Ini bukan sebuah akhir

Ponselku bergetar, saat aku dan Diorama sedang menikmati minuman kami.
Satu pesan masuk dari Seruni, sepupuku "Kamu dimana Senja? Segera ke rumah sakit."

Mobil dipacu sangat cepat, tidak seperti biasanya. Aku enggan membahas apapun, pikiranku melayang kepada ibu.
Diorama sepertinya mengerti akan kegelisahan hatiku, tidak ada kata yang keluar dari bibir lembutnya itu.

Aku bergegas turun,dan berlari menuju ruang rawat inap ibu.
Seruni berlari sambil menangis, ke arahku.
"Ibu sudah tidak ada." Pelukannya sangat erat, air matanya mengucur deras seperti air terjun.

Hatiku hancur, Ini seperti akhir dari segalanya, seperti tidak akan ada kehidupan lagi. Aku ditinggalkan oleh satu-satunya orang yang sangat kucinta.

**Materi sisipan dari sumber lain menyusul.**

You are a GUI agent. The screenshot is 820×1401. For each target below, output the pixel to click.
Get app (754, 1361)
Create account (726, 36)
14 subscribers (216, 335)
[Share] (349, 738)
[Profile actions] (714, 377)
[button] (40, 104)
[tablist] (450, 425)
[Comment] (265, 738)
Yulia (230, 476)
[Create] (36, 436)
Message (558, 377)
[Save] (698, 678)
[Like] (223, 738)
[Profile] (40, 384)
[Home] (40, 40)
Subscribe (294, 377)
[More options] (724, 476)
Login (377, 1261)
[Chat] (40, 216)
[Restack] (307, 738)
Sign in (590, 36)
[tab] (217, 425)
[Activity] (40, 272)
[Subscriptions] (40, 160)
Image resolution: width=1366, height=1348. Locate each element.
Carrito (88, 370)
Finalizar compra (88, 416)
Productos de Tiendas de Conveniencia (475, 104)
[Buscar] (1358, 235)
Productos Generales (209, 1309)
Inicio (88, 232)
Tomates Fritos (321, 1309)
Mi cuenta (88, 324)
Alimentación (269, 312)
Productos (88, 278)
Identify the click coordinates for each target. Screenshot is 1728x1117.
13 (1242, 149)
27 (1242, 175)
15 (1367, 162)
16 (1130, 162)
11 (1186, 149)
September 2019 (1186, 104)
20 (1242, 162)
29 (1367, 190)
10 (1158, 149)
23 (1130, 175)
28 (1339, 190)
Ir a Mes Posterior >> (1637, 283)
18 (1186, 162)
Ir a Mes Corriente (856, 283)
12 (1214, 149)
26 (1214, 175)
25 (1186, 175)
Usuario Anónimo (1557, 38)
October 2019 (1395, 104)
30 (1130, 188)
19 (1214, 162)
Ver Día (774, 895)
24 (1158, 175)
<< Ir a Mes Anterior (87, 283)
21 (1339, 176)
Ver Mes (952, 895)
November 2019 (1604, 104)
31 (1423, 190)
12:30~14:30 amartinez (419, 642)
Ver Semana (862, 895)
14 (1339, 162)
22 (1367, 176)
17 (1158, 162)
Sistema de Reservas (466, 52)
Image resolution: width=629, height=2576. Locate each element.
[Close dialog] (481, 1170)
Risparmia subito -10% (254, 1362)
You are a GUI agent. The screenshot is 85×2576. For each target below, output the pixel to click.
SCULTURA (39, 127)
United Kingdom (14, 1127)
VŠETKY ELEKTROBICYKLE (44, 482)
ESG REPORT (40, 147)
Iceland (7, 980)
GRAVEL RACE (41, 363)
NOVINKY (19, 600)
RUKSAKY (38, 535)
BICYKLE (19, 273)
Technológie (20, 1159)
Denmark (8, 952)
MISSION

Aku terduduk lemas, tulang belulang meninggalkan tubuhku. Tak kuasa menahan air mata yang jatuh, rasanya ingin berteriak tapi mulut ini kelu.

Diorama membantuku berdiri, memapahku menuju sudut lorong rumah sakit, agar tidak mengganggu orang lalu lalang.

"Kamu kuat?" tanyanya.
Aku mengangguk lesu, dia menggandengku menuju kamar mayat.

Aku berteriak histeris, saat melihat ibu terbujur kaku. Wajah cantiknya masih terlihat jelas, walau sudah pucat pasi.

Aku tidak kuat, Diorama membimbingku menuju bangku yang ada di luar,  untuk meredakan tangisku.
"Hey ... Lihat aku. Sudah bisa tenang?" Dia berlutut agar mata kami sejajar. Aku tertunduk, tangisku semakin pecah.

Dia merubah posisinya, duduk di sebelahku. Aku bersandar di bahunya, satu tangannya membelai kepalaku, dan tangannya yang lain menggenggamku.

Dia berkata dengan lembut sekali
"Ini bukan seperti akhir zaman, yang semuanya sudah selesai, dan ini juga bukan akhir dari kehidupamu. Tetapi ini kehidupan baru, buat ibu, di tempat yang lain."